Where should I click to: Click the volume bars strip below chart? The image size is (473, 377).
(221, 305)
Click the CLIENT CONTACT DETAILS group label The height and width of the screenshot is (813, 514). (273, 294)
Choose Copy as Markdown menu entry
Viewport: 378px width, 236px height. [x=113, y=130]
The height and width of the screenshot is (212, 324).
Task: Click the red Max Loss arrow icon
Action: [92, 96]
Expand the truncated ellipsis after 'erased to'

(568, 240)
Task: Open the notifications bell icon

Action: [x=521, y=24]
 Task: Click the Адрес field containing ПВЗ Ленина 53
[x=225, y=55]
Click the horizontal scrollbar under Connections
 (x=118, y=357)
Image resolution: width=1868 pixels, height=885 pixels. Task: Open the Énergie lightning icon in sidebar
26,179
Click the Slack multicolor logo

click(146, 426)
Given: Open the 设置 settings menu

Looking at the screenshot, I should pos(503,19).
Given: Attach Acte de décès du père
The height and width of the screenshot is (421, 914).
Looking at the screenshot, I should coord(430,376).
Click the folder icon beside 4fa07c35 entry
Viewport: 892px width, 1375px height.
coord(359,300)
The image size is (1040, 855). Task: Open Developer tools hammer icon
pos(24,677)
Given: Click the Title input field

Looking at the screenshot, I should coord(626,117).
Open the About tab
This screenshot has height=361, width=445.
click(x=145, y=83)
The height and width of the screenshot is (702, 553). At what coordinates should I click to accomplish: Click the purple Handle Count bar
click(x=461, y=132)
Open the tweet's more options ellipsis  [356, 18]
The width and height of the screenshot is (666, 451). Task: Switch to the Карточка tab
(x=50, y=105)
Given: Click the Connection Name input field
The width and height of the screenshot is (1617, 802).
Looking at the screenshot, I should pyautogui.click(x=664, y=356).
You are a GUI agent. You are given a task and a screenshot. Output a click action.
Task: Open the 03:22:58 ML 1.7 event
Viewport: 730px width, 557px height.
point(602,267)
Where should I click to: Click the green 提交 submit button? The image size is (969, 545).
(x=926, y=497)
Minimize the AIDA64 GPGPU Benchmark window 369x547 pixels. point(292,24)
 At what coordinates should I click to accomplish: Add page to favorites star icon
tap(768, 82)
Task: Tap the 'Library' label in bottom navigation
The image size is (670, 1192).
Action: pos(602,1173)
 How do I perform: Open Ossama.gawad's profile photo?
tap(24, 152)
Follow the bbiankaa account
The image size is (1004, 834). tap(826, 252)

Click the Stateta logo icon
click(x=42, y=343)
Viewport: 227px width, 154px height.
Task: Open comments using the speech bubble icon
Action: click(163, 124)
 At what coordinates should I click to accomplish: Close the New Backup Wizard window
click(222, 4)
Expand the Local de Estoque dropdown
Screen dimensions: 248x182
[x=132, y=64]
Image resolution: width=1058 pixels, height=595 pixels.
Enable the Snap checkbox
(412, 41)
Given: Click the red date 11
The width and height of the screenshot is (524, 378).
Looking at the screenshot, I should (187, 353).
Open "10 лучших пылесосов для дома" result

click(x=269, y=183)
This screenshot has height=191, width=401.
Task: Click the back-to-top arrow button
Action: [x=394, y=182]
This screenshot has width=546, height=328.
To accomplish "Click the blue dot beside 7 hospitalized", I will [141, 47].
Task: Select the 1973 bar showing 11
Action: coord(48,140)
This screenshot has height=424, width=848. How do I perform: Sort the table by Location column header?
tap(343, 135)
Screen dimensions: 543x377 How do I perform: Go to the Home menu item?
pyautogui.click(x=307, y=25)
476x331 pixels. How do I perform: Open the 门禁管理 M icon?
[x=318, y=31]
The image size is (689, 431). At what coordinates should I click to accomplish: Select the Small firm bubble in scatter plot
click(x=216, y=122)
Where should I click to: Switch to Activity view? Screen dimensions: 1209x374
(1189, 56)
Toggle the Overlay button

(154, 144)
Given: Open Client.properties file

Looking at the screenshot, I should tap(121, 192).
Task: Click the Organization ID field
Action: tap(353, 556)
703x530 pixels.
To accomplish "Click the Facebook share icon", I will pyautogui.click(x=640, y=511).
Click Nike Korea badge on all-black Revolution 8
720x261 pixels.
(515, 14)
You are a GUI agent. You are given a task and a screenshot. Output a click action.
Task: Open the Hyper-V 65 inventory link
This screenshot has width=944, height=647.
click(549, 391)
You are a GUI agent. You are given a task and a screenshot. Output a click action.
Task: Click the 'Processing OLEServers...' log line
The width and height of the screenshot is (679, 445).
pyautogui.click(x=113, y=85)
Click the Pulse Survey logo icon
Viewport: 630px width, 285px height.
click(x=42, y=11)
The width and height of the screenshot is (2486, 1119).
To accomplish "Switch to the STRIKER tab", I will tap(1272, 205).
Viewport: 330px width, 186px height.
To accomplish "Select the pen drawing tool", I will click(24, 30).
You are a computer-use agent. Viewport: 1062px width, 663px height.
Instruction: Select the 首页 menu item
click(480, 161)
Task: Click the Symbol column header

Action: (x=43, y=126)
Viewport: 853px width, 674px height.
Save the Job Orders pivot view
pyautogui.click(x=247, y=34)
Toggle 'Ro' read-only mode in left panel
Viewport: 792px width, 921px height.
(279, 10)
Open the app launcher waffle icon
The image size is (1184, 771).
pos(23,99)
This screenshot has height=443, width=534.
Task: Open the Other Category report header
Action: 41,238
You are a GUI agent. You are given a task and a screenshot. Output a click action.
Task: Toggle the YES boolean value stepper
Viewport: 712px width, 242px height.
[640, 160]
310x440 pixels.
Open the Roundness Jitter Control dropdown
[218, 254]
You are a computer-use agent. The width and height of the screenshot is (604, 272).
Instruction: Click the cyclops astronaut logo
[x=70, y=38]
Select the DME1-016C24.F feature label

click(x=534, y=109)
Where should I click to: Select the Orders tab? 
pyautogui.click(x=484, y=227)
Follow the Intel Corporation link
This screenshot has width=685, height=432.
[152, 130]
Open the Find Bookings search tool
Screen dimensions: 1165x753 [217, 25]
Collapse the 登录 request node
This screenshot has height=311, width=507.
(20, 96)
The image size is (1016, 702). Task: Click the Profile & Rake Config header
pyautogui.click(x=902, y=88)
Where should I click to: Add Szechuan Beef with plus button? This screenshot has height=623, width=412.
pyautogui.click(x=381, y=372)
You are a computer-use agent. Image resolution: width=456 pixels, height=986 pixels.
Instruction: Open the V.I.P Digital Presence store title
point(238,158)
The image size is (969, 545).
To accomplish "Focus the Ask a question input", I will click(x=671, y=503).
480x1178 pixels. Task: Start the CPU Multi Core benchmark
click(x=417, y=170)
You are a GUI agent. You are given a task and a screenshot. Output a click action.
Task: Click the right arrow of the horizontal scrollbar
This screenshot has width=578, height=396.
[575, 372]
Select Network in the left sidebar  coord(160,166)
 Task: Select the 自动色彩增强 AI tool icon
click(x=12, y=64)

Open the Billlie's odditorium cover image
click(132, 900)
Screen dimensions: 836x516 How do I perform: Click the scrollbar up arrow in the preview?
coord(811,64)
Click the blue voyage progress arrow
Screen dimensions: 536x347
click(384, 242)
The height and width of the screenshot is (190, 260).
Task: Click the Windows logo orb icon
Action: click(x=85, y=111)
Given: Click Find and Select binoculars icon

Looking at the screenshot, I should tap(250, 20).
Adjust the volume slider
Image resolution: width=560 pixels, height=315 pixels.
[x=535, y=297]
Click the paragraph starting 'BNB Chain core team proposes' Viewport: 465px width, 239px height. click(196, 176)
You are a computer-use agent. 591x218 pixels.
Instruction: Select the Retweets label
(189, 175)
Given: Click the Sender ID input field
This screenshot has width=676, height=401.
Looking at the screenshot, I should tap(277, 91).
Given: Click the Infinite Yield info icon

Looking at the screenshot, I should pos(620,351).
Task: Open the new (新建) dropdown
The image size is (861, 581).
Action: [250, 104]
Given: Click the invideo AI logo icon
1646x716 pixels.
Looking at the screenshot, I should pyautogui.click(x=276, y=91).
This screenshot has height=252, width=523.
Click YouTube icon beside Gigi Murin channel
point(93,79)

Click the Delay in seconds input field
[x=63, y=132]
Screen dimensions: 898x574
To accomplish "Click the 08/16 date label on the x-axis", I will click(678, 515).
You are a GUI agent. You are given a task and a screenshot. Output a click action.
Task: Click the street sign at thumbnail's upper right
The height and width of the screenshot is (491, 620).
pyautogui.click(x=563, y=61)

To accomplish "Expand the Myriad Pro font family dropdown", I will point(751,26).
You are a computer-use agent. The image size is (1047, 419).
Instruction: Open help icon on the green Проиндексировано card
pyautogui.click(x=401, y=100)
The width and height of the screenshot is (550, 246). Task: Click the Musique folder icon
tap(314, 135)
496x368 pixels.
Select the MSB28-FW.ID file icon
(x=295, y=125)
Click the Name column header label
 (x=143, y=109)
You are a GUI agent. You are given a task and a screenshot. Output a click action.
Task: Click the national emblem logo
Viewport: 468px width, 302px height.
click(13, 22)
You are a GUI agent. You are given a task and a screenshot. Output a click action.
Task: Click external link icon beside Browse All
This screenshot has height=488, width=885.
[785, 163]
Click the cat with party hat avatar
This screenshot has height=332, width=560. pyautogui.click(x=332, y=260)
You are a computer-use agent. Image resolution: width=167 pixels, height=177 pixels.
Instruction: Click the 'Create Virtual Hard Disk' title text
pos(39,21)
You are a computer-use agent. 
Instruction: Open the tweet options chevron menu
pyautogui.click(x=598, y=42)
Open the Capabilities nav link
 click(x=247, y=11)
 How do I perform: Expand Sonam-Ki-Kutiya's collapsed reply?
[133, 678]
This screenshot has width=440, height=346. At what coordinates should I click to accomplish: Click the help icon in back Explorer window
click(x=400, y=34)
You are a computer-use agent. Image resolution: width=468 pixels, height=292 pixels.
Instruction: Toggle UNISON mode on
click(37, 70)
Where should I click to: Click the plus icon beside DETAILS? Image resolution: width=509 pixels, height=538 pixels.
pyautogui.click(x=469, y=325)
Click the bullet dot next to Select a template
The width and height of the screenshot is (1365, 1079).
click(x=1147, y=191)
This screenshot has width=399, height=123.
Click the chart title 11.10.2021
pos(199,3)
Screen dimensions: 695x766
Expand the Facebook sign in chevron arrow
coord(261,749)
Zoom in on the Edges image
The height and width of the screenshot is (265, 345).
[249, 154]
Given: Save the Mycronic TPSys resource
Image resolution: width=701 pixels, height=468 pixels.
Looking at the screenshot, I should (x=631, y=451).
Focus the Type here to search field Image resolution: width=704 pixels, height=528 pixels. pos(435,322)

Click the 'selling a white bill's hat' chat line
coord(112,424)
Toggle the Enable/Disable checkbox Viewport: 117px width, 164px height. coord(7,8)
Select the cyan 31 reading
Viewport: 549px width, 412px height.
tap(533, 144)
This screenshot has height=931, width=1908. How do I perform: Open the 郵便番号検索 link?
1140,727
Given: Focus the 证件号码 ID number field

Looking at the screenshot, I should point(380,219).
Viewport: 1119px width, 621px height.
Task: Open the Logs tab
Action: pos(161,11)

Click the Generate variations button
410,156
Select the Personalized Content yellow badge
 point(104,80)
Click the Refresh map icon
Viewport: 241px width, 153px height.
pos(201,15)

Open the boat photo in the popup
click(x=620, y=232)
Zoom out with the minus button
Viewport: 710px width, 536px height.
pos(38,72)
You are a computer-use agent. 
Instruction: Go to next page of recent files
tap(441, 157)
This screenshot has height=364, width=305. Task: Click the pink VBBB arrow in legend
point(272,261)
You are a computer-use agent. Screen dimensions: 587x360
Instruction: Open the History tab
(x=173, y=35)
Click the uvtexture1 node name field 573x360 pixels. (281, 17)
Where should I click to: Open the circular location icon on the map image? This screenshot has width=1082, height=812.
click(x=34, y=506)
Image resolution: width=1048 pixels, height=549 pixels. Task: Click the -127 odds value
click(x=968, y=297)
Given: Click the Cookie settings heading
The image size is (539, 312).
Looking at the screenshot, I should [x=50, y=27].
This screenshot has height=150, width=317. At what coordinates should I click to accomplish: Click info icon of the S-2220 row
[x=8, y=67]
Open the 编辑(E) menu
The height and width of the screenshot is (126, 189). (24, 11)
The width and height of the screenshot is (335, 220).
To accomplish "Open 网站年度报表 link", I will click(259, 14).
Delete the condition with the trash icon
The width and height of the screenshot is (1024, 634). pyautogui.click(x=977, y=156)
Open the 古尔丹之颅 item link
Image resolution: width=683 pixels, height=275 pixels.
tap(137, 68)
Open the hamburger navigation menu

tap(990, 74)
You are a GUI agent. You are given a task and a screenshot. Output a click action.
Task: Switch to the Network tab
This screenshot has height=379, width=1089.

##########

## YOUR GOAL
Could you return exactly the lines above from the line with "Given: Attach Acte de décès du père" to the line with "Given: Click the red date 11", both included, and nothing else?

## EXERCISE RESPONSE
Given: Attach Acte de décès du père
The height and width of the screenshot is (421, 914).
Looking at the screenshot, I should coord(430,376).
Click the folder icon beside 4fa07c35 entry
Viewport: 892px width, 1375px height.
coord(359,300)
The image size is (1040, 855). Task: Open Developer tools hammer icon
pos(24,677)
Given: Click the Title input field

Looking at the screenshot, I should coord(626,117).
Open the About tab
This screenshot has height=361, width=445.
click(x=145, y=83)
The height and width of the screenshot is (702, 553). At what coordinates should I click to accomplish: Click the purple Handle Count bar
click(x=461, y=132)
Open the tweet's more options ellipsis  [356, 18]
The width and height of the screenshot is (666, 451). Task: Switch to the Карточка tab
(x=50, y=105)
Given: Click the Connection Name input field
The width and height of the screenshot is (1617, 802).
Looking at the screenshot, I should pyautogui.click(x=664, y=356).
You are a GUI agent. You are given a task and a screenshot. Output a click action.
Task: Open the 03:22:58 ML 1.7 event
Viewport: 730px width, 557px height.
point(602,267)
Where should I click to: Click the green 提交 submit button? The image size is (969, 545).
(x=926, y=497)
Minimize the AIDA64 GPGPU Benchmark window 369x547 pixels. point(292,24)
 At what coordinates should I click to accomplish: Add page to favorites star icon
tap(768, 82)
Task: Tap the 'Library' label in bottom navigation
The image size is (670, 1192).
Action: pos(602,1173)
 How do I perform: Open Ossama.gawad's profile photo?
tap(24, 152)
Follow the bbiankaa account
The image size is (1004, 834). tap(826, 252)

Click the Stateta logo icon
click(x=42, y=343)
Viewport: 227px width, 154px height.
Task: Open comments using the speech bubble icon
Action: click(163, 124)
 At what coordinates should I click to accomplish: Close the New Backup Wizard window
click(222, 4)
Expand the Local de Estoque dropdown
Screen dimensions: 248x182
[x=132, y=64]
Image resolution: width=1058 pixels, height=595 pixels.
Enable the Snap checkbox
(412, 41)
Given: Click the red date 11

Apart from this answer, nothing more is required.